(Exercise details):
Below are the records; give again exactly the line with "How to Sell", the line with "[Frames and Stretchers - Custom Framing Shop in NYC on YouTube]", and each line that lies between them, and nothing besides.

(Record excerpts):
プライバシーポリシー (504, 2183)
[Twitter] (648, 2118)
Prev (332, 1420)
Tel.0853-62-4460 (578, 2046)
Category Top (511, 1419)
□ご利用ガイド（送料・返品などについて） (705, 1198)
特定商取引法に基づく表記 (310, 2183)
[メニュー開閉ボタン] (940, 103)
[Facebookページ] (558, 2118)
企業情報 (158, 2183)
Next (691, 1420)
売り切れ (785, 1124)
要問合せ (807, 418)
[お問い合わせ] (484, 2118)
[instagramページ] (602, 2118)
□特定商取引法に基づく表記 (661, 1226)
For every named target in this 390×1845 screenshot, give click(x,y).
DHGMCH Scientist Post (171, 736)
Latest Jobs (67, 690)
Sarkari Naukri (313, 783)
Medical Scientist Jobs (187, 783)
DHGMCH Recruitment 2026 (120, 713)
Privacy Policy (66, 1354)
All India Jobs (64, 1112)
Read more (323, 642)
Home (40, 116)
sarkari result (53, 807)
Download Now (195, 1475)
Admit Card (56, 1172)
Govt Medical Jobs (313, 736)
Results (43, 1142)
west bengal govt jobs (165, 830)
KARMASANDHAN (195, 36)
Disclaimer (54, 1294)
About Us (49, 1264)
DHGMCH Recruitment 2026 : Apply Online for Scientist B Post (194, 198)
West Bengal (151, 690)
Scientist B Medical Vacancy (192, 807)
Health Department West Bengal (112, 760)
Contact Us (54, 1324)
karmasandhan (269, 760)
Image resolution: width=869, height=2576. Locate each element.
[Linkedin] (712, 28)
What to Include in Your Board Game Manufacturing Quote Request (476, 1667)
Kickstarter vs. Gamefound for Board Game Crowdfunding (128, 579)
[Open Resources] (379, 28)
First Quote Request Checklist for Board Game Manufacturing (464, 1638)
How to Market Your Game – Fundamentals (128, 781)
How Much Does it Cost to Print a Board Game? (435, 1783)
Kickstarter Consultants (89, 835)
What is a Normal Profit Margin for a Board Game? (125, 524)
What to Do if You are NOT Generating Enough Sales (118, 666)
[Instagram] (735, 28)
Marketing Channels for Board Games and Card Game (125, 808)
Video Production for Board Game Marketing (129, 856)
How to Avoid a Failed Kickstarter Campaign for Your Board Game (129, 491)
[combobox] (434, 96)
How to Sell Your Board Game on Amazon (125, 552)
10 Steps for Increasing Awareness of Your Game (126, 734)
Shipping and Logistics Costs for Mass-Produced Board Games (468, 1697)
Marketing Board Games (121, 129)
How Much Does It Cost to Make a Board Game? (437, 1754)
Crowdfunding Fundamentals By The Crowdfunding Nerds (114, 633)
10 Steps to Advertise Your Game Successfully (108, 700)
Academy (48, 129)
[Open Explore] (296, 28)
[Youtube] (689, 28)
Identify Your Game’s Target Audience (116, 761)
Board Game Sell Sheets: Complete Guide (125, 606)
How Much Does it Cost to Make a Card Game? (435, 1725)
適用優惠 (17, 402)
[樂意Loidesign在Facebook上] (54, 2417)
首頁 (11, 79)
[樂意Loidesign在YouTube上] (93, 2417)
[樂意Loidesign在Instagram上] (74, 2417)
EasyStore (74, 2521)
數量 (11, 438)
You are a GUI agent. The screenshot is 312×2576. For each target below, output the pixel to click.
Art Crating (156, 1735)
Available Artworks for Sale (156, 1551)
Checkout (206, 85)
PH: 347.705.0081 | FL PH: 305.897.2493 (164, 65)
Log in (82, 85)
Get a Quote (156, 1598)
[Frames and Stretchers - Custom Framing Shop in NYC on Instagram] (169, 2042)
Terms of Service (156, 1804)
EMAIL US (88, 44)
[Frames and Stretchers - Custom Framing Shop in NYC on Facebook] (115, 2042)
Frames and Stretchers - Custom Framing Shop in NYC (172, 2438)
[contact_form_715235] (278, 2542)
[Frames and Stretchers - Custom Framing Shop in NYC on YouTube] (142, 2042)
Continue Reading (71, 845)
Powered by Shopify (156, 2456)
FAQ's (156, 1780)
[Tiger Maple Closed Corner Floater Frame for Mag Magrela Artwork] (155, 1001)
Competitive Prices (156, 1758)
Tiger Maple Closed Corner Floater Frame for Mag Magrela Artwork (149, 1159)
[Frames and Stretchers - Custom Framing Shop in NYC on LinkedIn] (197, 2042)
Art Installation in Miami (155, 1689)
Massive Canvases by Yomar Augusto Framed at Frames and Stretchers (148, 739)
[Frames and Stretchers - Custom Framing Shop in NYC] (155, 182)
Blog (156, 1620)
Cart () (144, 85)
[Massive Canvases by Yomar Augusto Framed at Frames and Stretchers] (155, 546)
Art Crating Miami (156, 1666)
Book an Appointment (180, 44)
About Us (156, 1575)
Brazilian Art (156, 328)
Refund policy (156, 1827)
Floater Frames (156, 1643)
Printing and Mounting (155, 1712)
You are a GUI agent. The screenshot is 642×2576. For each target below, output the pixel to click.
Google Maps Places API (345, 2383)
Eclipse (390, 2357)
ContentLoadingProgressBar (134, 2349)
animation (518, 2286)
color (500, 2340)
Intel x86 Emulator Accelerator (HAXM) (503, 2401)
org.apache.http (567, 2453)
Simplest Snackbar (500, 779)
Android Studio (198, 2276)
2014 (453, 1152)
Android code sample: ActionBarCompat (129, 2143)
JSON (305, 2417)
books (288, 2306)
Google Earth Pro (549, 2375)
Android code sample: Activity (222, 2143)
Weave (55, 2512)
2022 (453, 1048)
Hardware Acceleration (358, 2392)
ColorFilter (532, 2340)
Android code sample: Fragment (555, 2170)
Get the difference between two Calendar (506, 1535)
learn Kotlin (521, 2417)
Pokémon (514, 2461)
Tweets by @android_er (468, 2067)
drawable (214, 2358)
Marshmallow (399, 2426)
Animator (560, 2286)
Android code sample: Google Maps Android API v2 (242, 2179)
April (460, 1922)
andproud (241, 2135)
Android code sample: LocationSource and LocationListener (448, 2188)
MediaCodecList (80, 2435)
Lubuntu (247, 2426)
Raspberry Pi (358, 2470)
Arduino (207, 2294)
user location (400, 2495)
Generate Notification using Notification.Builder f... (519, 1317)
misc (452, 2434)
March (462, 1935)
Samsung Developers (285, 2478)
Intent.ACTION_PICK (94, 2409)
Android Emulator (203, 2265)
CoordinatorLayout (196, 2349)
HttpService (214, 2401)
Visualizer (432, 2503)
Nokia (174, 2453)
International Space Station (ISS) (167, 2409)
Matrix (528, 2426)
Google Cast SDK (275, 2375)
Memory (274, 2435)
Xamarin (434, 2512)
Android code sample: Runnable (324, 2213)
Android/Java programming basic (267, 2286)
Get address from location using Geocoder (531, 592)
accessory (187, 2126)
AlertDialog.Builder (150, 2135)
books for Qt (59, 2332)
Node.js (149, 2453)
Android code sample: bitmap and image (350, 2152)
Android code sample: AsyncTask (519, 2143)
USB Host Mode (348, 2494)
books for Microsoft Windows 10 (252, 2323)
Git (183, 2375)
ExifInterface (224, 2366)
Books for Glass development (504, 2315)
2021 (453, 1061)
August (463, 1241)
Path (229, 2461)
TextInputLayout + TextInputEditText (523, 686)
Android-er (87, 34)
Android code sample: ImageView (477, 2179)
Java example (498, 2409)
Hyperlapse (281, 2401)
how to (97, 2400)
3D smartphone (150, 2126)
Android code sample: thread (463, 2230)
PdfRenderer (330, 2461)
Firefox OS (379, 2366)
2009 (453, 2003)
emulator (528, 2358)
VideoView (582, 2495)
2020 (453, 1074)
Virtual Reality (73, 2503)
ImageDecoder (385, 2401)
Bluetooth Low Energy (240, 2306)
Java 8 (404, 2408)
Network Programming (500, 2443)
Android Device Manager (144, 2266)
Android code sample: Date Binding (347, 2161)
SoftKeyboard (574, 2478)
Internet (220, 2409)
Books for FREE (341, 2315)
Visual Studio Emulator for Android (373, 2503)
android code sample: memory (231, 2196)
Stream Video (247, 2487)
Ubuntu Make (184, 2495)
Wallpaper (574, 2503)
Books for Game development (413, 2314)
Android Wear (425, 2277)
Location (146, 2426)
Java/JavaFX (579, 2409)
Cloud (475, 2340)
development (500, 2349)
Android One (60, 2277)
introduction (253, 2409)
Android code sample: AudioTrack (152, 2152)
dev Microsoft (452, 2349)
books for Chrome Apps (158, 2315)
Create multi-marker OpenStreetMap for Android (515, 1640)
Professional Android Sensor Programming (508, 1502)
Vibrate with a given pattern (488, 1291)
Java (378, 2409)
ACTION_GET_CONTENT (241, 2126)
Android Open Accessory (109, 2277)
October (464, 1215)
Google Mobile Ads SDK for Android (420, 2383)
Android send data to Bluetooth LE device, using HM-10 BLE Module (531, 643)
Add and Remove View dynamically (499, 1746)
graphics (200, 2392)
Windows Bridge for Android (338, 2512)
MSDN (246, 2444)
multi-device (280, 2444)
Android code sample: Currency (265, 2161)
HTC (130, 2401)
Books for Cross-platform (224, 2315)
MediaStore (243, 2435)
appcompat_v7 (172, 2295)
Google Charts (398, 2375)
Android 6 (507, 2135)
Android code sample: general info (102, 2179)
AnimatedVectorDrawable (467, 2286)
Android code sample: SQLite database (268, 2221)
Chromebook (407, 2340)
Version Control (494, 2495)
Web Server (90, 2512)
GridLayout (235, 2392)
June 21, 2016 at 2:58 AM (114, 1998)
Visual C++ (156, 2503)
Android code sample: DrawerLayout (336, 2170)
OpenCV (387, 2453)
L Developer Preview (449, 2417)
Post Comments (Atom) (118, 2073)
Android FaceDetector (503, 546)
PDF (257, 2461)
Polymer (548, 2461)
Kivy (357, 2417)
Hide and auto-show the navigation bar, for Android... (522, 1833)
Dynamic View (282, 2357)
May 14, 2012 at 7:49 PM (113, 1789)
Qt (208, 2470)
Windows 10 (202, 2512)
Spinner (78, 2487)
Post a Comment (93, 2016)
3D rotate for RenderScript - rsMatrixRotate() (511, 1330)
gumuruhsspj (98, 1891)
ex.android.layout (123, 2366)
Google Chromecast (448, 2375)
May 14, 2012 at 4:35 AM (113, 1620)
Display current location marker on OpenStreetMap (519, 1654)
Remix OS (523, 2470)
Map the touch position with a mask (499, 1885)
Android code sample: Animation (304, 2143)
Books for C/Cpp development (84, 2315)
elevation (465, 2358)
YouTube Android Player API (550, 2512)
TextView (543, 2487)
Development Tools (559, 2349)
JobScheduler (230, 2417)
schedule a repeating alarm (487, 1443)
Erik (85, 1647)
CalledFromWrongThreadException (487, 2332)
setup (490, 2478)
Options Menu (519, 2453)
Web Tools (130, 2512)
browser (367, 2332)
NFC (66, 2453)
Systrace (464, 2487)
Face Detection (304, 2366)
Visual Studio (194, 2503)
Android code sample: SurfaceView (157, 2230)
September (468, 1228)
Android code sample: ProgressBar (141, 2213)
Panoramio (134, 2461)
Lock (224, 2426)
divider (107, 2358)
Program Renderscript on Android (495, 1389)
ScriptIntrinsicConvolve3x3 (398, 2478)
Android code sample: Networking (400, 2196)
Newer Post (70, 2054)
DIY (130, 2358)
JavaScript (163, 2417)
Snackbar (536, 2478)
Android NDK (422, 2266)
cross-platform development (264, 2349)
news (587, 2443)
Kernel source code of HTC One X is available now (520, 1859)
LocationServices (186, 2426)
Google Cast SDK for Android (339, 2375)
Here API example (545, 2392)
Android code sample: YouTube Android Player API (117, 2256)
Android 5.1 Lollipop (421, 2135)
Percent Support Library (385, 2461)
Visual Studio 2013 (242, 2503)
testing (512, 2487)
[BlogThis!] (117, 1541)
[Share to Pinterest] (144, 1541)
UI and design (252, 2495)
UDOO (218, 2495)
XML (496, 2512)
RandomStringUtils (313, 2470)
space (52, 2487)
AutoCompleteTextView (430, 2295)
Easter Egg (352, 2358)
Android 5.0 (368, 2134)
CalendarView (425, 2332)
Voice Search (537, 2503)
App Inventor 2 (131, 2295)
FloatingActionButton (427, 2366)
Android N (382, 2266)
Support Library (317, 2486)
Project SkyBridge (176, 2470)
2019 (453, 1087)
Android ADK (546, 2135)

(Your solution):
How to Sell Your Board Game on Amazon (125, 552)
10 Steps for Increasing Awareness of Your Game (126, 734)
Shipping and Logistics Costs for Mass-Produced Board Games (468, 1697)
Marketing Board Games (121, 129)
How Much Does It Cost to Make a Board Game? (437, 1754)
Crowdfunding Fundamentals By The Crowdfunding Nerds (114, 633)
10 Steps to Advertise Your Game Successfully (108, 700)
Academy (48, 129)
[Open Explore] (296, 28)
[Youtube] (689, 28)
Identify Your Game’s Target Audience (116, 761)
Board Game Sell Sheets: Complete Guide (125, 606)
How Much Does it Cost to Make a Card Game? (435, 1725)
適用優惠 (17, 402)
[樂意Loidesign在Facebook上] (54, 2417)
首頁 (11, 79)
[樂意Loidesign在YouTube上] (93, 2417)
[樂意Loidesign在Instagram上] (74, 2417)
EasyStore (74, 2521)
數量 (11, 438)
You are a GUI agent. The screenshot is 312×2576. For each target below, output the pixel to click.
Art Crating (156, 1735)
Available Artworks for Sale (156, 1551)
Checkout (206, 85)
PH: 347.705.0081 | FL PH: 305.897.2493 (164, 65)
Log in (82, 85)
Get a Quote (156, 1598)
[Frames and Stretchers - Custom Framing Shop in NYC on Instagram] (169, 2042)
Terms of Service (156, 1804)
EMAIL US (88, 44)
[Frames and Stretchers - Custom Framing Shop in NYC on Facebook] (115, 2042)
Frames and Stretchers - Custom Framing Shop in NYC (172, 2438)
[contact_form_715235] (278, 2542)
[Frames and Stretchers - Custom Framing Shop in NYC on YouTube] (142, 2042)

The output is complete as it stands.